それだと失敗よね、目が無かったり手に口が付いてるのは普通じゃないもの。
でも、あれが道に横たわっていたら優しい人なら慌てて家に運びいれたりするかもしれない。
なんだか、とっても妖怪じみてきた気がする。
子泣き爺とかも赤ちゃんが道にいて、気の毒でおんぶしてあげると石の様に重くなるのだっけ?
人を装うというのは怪異には大事なことなのかもしれない。
怪談とかでも声をかけられて、返事をしてはいけないとかあった気がする。
それは返事をするとついて来られたり、家に入ってきてしまうということなのか。
「そんなモノが人の縄張りを無視できる方法があるんだ。賢いお嬢さんならもうわかってると思うけど」
人真似をする必要なく、ただひとつの手順でやって来るモノ。
「名前を知ると来る……」
「そう、名前を呼んで繋がり、そしてそれを辿ってやってくるのが悪徳の神だ。
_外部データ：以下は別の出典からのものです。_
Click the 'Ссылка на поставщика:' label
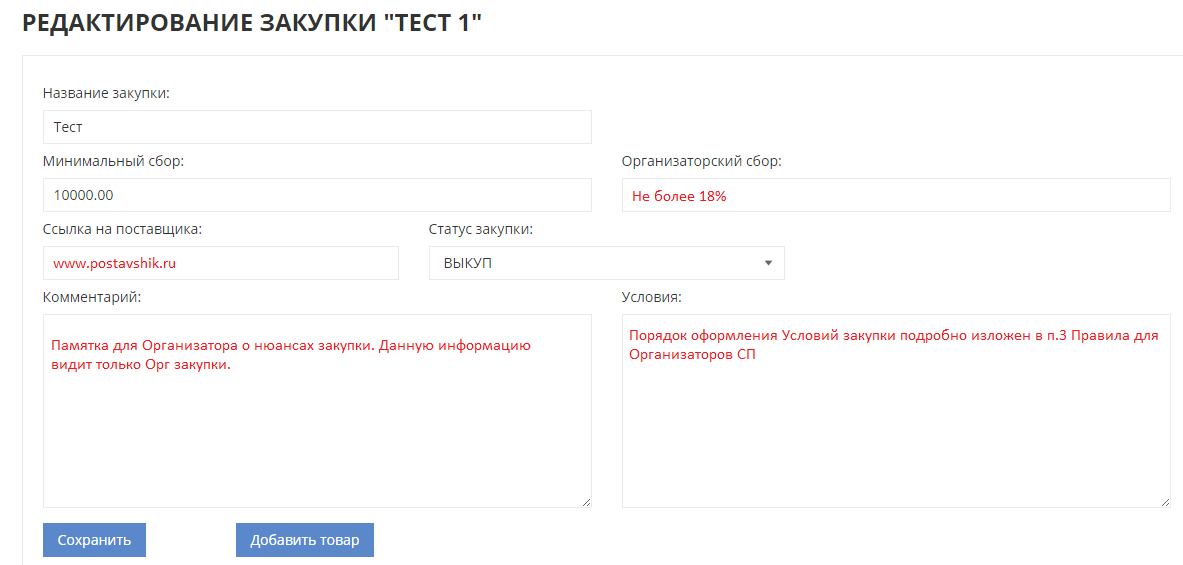The image size is (1183, 565). (x=122, y=229)
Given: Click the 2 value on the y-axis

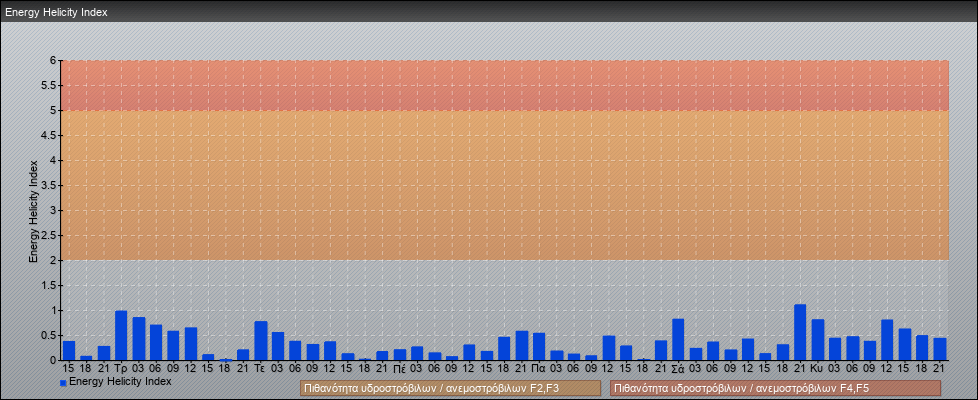Looking at the screenshot, I should pos(53,260).
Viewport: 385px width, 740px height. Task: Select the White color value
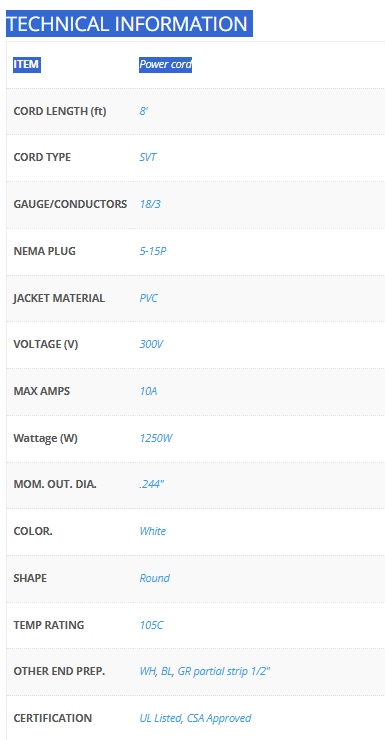(x=153, y=531)
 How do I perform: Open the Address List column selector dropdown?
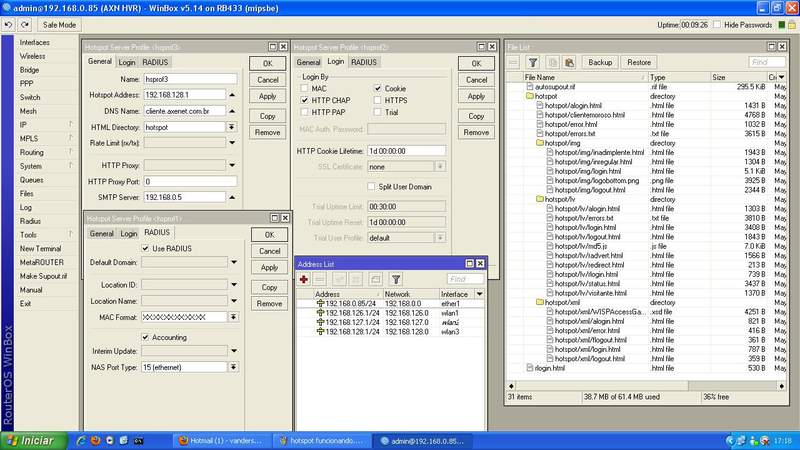[480, 294]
力は強いけれど呼ばれないと来れないという規則を持っているのがこれもまた儀式めいているね」
「絶対、名前を見たり聞いたりしませんわ」
そんな話を聞いて少し不安になって、両手で自分を抱きしめた。
勘違い男が家に押し入ってくるなんて完全にストーカーじゃないか。
家族にはギルベルトが王国見聞隊の大事な資料を秘密裏に扱う必要があるので、王都でも警備の万全であるエーベルハルトの別館を一時的に借すという話にした。
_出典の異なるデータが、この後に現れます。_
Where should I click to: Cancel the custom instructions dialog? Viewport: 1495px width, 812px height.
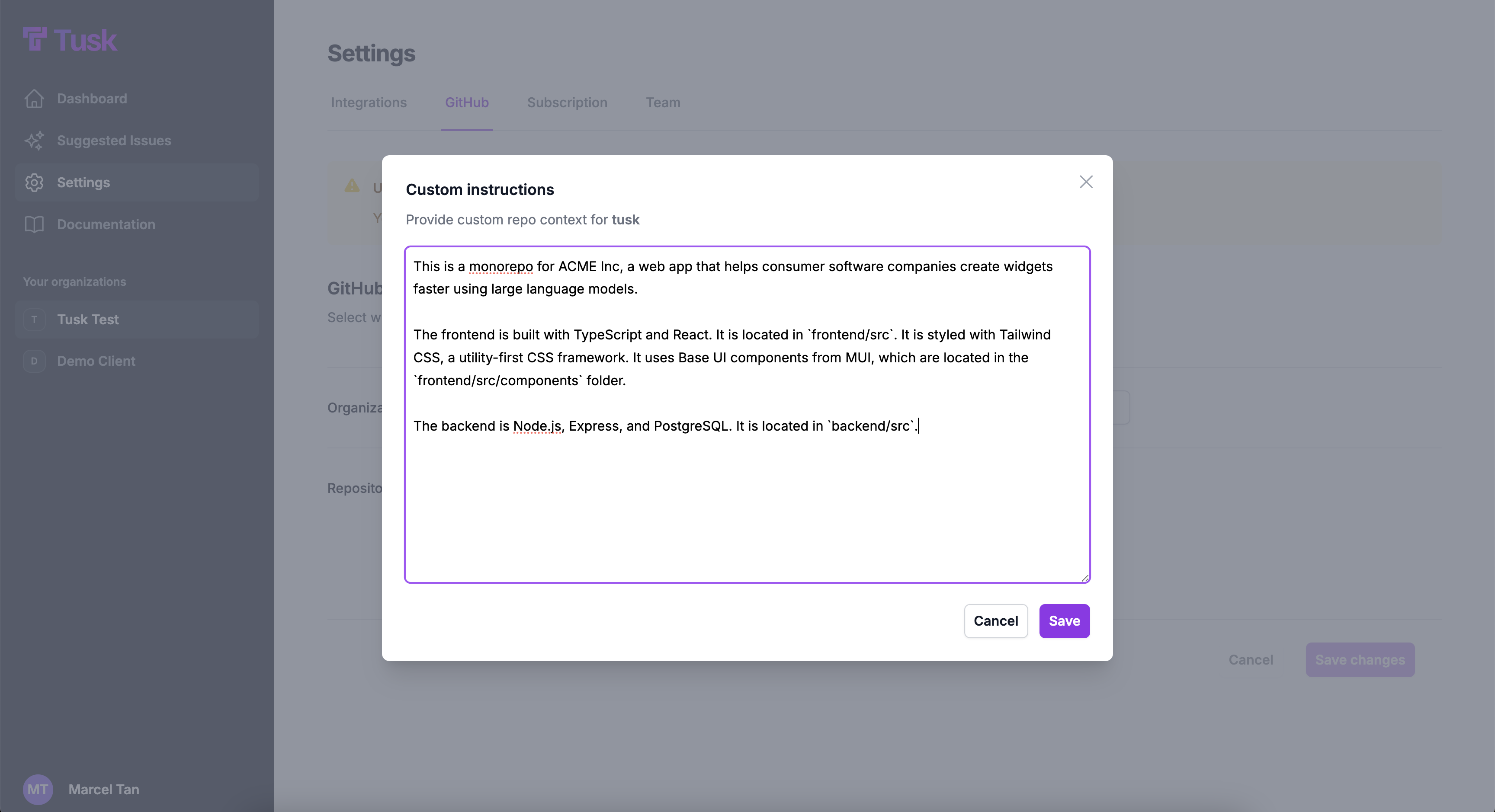pos(996,620)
私が家族に話している時点で秘密裏とは?という疑問も出るのだけれど、私とギルベルトといえばおしろさんの件やアリッサの事があるので、公に出来ないそういう方面の事だと勝手に想像して納得してくれたようだ。
王宮の兵士が警備に侯爵家へ入れるのも、王立見聞隊の顧問であるギルベルトとその資料の護衛という事で許可をもらえた。
実際、王宮は他国の客人も多いこともあるし、今は社交シーズンである。
多くの客と使用人を抱える広大な王宮よりも、確かに侯爵家の方が秘匿性が高いのは間違いない。
何よりギルベルトの功績とヨゼフィーネ夫人の人柄も手伝ってアインホルン伯爵家への信頼が厚くお陰で二つ返事で了承してもらえた。